→ Task objective: Copy the records below word for word, starting at the line that holds "Where should I click to: Open the" and ending at the line that holds "[x=59, y=22]", with both of those lines included. Leave the pictures out.

begin

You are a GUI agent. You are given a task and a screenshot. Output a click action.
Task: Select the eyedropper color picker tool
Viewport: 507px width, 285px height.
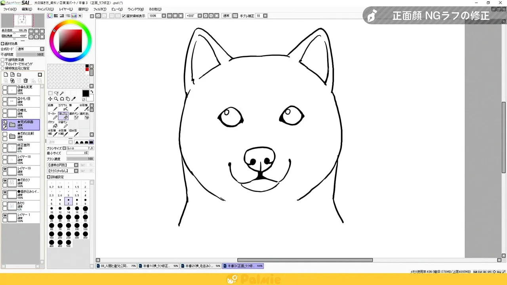pos(74,99)
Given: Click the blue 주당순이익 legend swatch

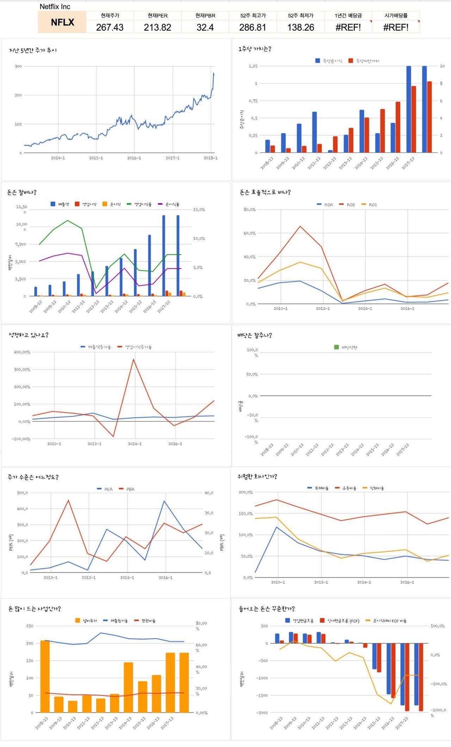Looking at the screenshot, I should click(317, 61).
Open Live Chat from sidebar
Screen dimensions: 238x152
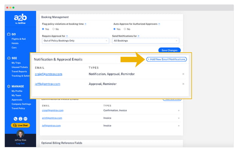[x=20, y=125]
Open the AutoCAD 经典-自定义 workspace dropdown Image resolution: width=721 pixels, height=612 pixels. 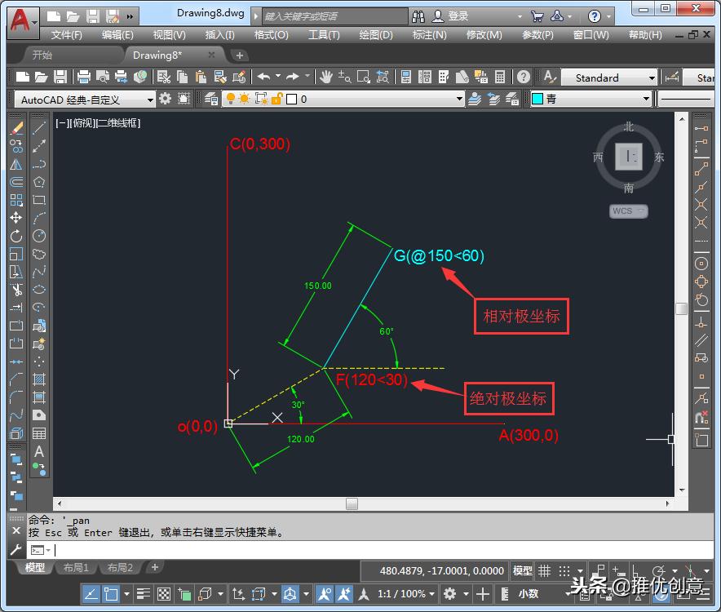149,100
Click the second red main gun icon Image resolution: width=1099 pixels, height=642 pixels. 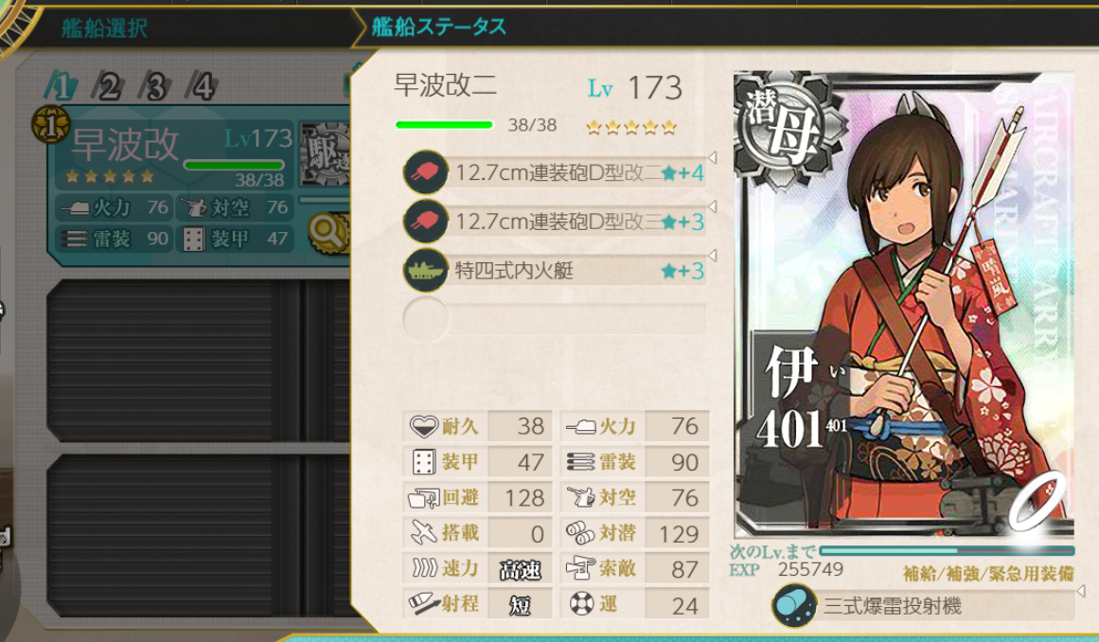pos(425,221)
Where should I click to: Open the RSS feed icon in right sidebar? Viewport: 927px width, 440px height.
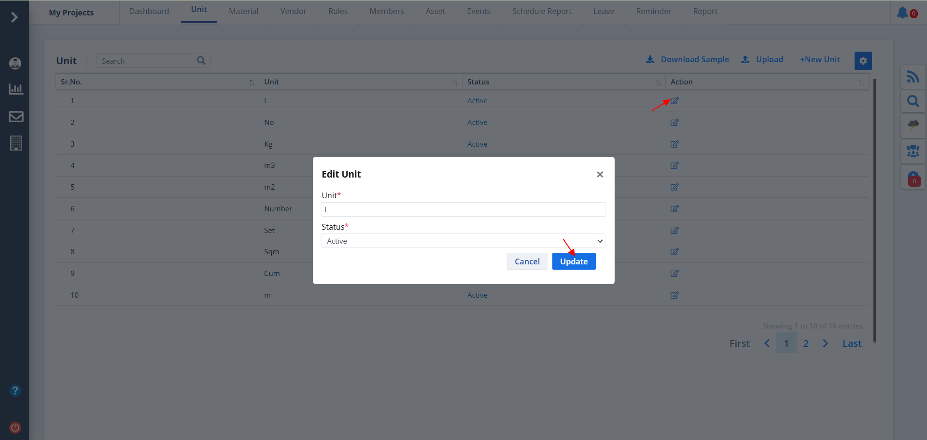(x=913, y=77)
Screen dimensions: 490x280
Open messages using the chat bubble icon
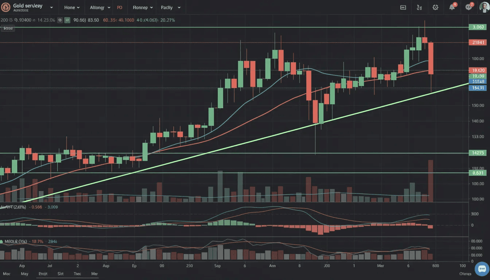[468, 7]
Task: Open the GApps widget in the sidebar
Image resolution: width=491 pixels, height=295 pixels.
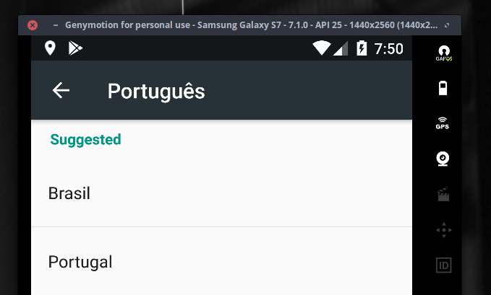Action: 443,53
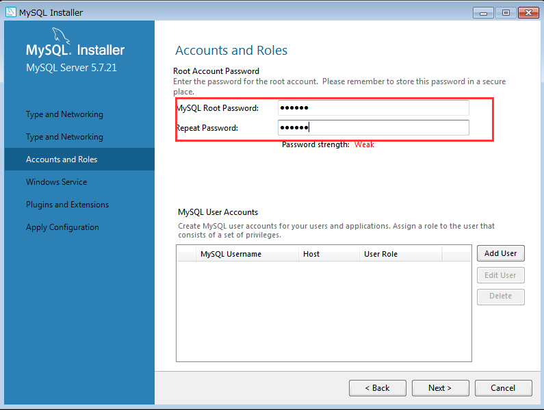Jump to the Apply Configuration step
Image resolution: width=544 pixels, height=410 pixels.
click(x=62, y=227)
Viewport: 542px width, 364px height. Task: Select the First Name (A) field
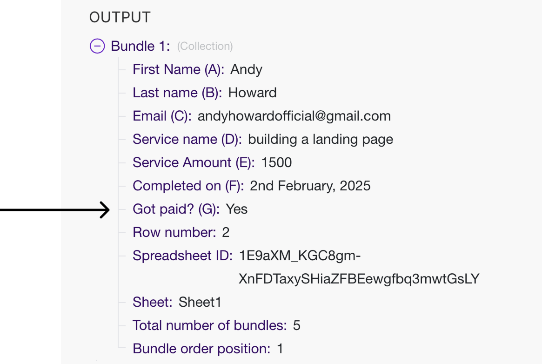pos(178,69)
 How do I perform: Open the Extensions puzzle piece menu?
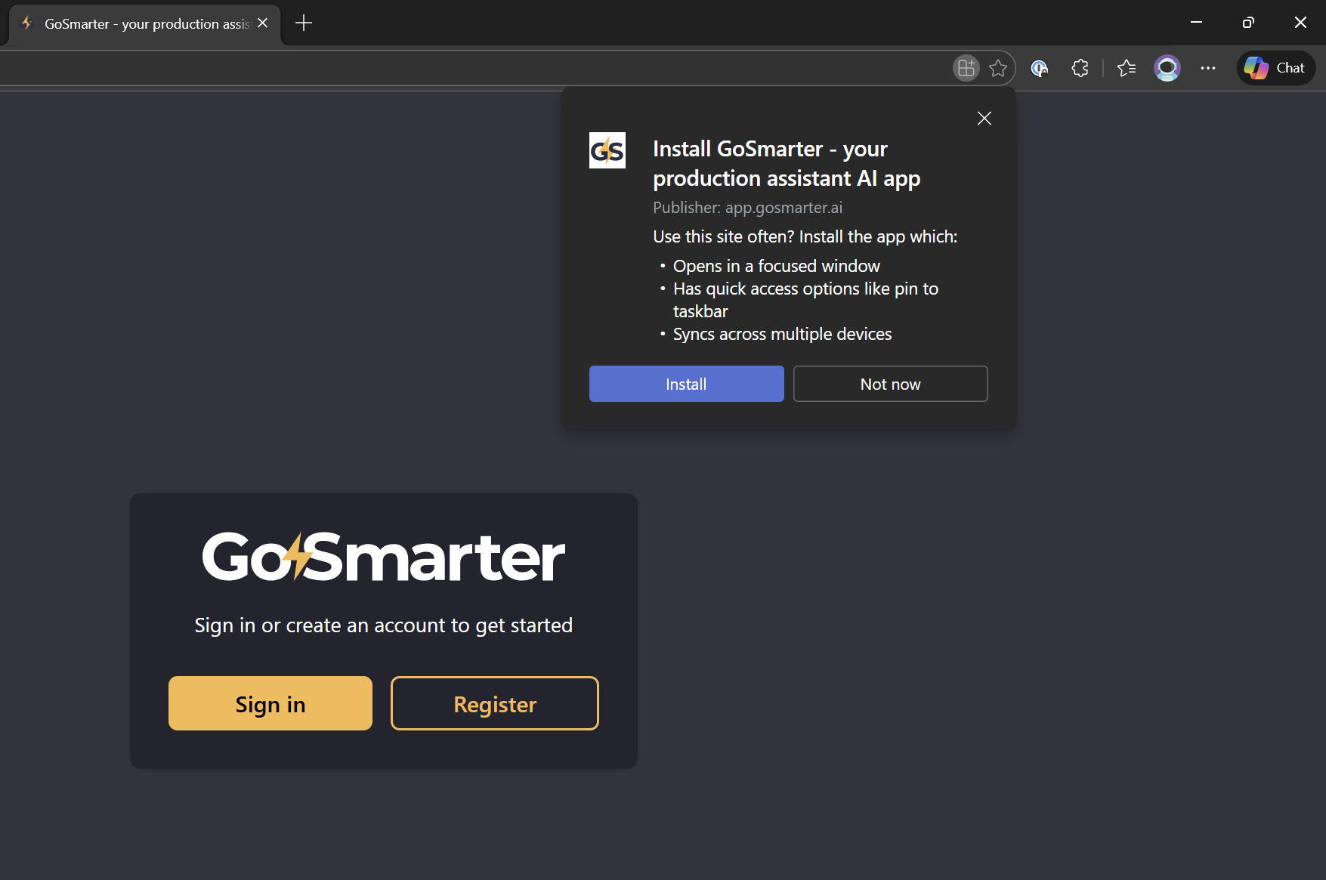tap(1080, 68)
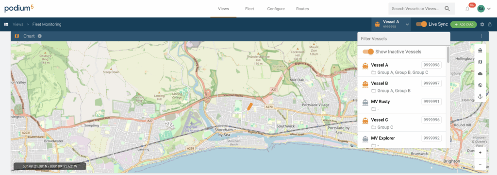Go to the Routes tab

(x=302, y=9)
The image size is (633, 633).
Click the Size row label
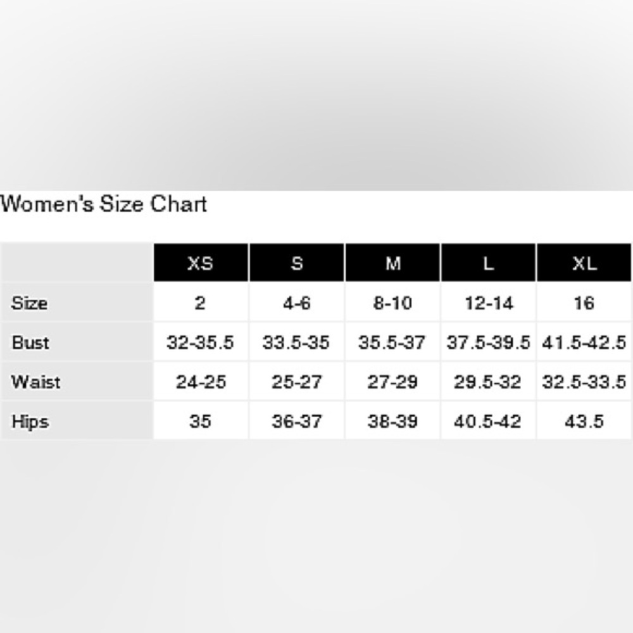point(29,303)
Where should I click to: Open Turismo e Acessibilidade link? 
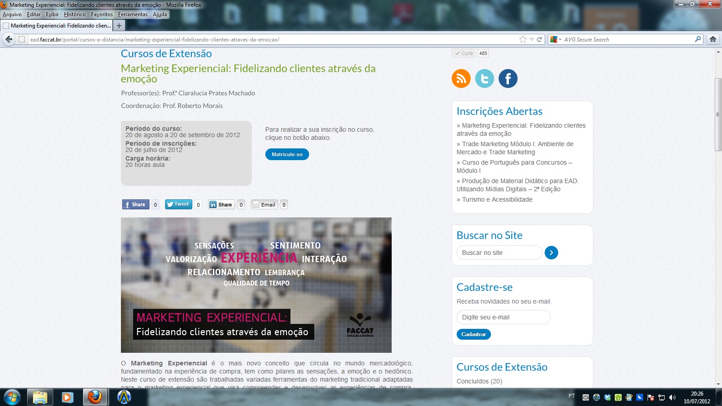[x=497, y=199]
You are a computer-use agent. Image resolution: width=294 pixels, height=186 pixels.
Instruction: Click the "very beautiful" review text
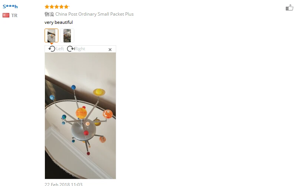[x=59, y=22]
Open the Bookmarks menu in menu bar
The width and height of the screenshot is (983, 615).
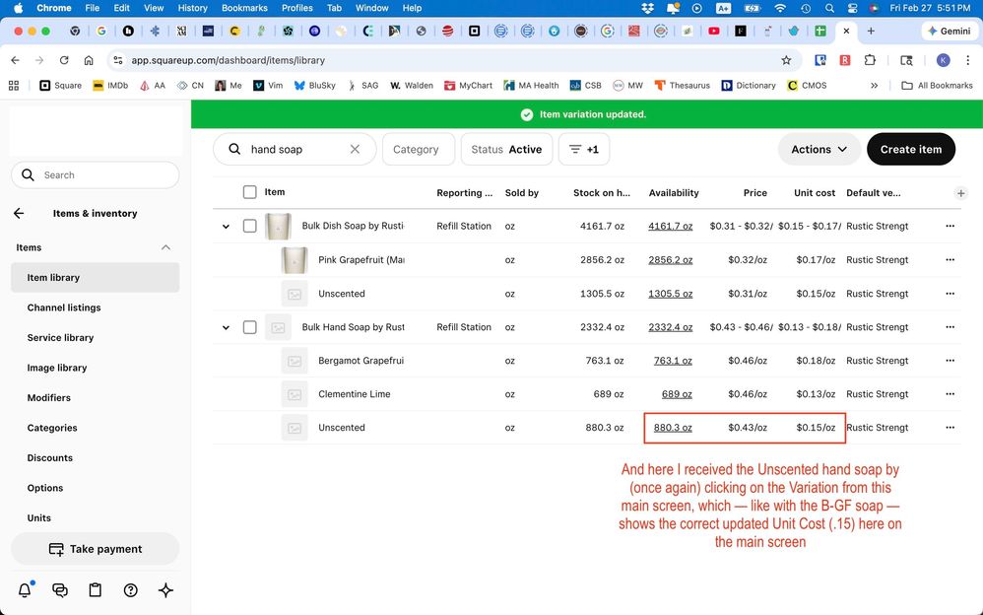pos(244,8)
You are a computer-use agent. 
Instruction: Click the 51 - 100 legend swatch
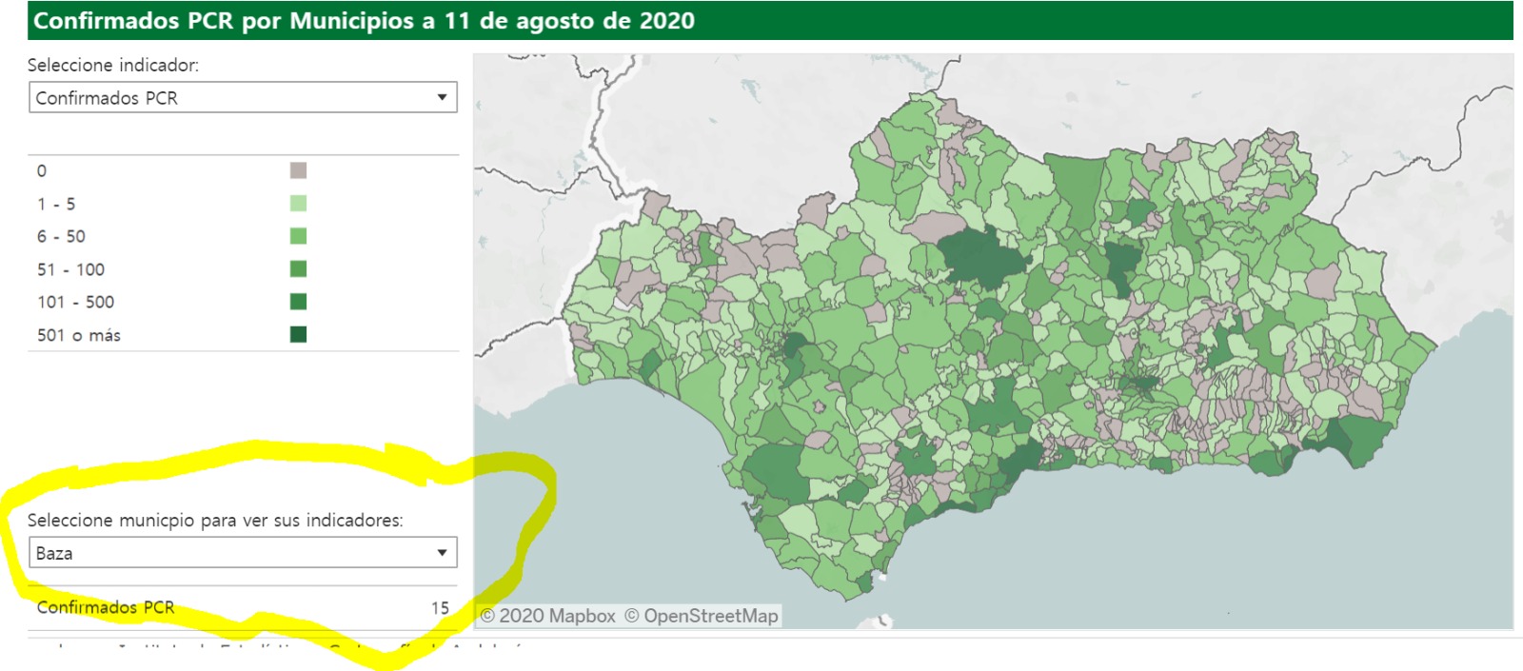[x=298, y=269]
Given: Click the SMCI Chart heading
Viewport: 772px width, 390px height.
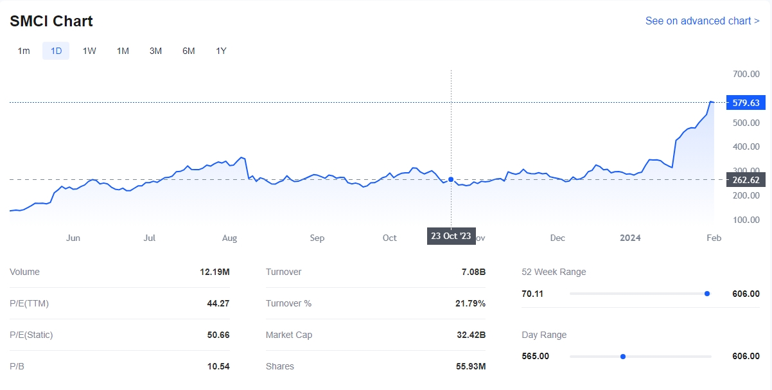Looking at the screenshot, I should [51, 21].
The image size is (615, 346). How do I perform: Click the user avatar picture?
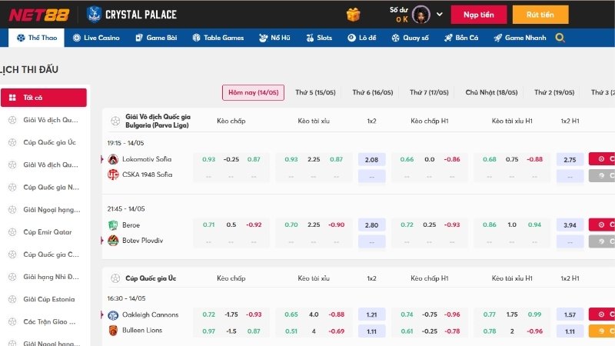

end

→ The answer:
Where should I click to: Open the RSS feed icon in right sidebar? Viewport: 927px width, 440px height.
(x=913, y=77)
Screen dimensions: 490x280
Open messages using the chat bubble icon
[468, 7]
Task: Open the GApps widget in the sidebar
Image resolution: width=491 pixels, height=295 pixels.
Action: 443,53
Jump to the Apply Configuration step
Image resolution: width=544 pixels, height=410 pixels.
click(x=62, y=227)
Viewport: 542px width, 364px height. Task: Select the First Name (A) field
pos(178,69)
 How do I perform: Open the Extensions puzzle piece menu?
tap(1080, 68)
Go to the Routes tab

(x=302, y=9)
The image size is (633, 633).
Click the Size row label
point(29,303)
Where should I click to: Open Turismo e Acessibilidade link? 
[x=497, y=199]
You are a computer-use agent. Image resolution: width=294 pixels, height=186 pixels.
Instruction: Click the "very beautiful" review text
[x=59, y=22]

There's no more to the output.